Si esto lo supieran mis amigos sibaritas se botarían de la risa. Mis maridajes han sido maridajes modestos, casi de país tercermundista. Mientras ellos disfrutaban caviar con champaña (lo digo por decir, no sé si el caviar hace maridaje con la champaña) yo disfrutaba un vaso de caguama con Sabritas. Uf. Qué medianón.
Ahora ya no bebo cerveza, ni aguas con dulce o gasificadas. ¡No! Ahora bebo agua con limón, sin azúcar. Y, en esta época de confinamiento, he aprendido a hacer pan con harina integral, agua, bicarbonato, miel y aceite de oliva. Este panito lo adorno con cubitos de ciruela pasa. Y he aprendido, también, que este pan hace maridaje con jalea de pera que prepara mi mamá. Tal vez mis amigos de gusto exquisito le hallarían el gusto de este pan, como postre, y lo acompañarían con algún vino de sabor dulce. No lo sé. Lo digo sólo para confirmar que cada sabor tiene su encuache. Por eso digo que vos y yo hacemos un buen maridaje. Nuestro afecto es un encuache perfecto. Como perfecto, gracias a Dios, es el hilo de luz que envuelve a tu novio a y vos. Sabés que siempre pido a Dios que te mande gajos de felicidad para que los saboreés a cada rato. ¿Con qué vino se lleva bien el gajo de felicidad?

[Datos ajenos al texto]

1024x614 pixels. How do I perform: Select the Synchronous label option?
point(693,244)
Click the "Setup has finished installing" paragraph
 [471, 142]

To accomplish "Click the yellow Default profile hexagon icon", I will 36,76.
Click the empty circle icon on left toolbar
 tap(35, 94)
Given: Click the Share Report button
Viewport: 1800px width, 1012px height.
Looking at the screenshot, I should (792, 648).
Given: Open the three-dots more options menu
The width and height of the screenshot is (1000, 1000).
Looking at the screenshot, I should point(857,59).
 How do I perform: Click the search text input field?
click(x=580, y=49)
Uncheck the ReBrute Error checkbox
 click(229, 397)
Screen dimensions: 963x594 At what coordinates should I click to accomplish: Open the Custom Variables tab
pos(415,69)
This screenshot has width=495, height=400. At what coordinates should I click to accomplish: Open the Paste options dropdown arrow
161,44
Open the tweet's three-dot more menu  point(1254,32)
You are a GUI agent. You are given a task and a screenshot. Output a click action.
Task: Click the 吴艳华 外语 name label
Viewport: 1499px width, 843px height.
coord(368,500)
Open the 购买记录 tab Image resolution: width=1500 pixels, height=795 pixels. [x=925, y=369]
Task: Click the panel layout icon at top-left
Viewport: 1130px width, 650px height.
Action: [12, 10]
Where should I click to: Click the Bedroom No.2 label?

Posdata: mis amigos sibaritas podrían decirme cuál es el vino que se lleva bien con el tzisim. Sé que acá lo comemos acompañado con una cerveza o con una copa de tequila o de comiteco. Pero, quiero pensar que también puede tener maridaje con un buen vino. Alguien debería enseñarnos para luego compartir este conocimiento con el mundo. Ah, eso colocaría al tzisim en la misma mesa donde aparece el caviar.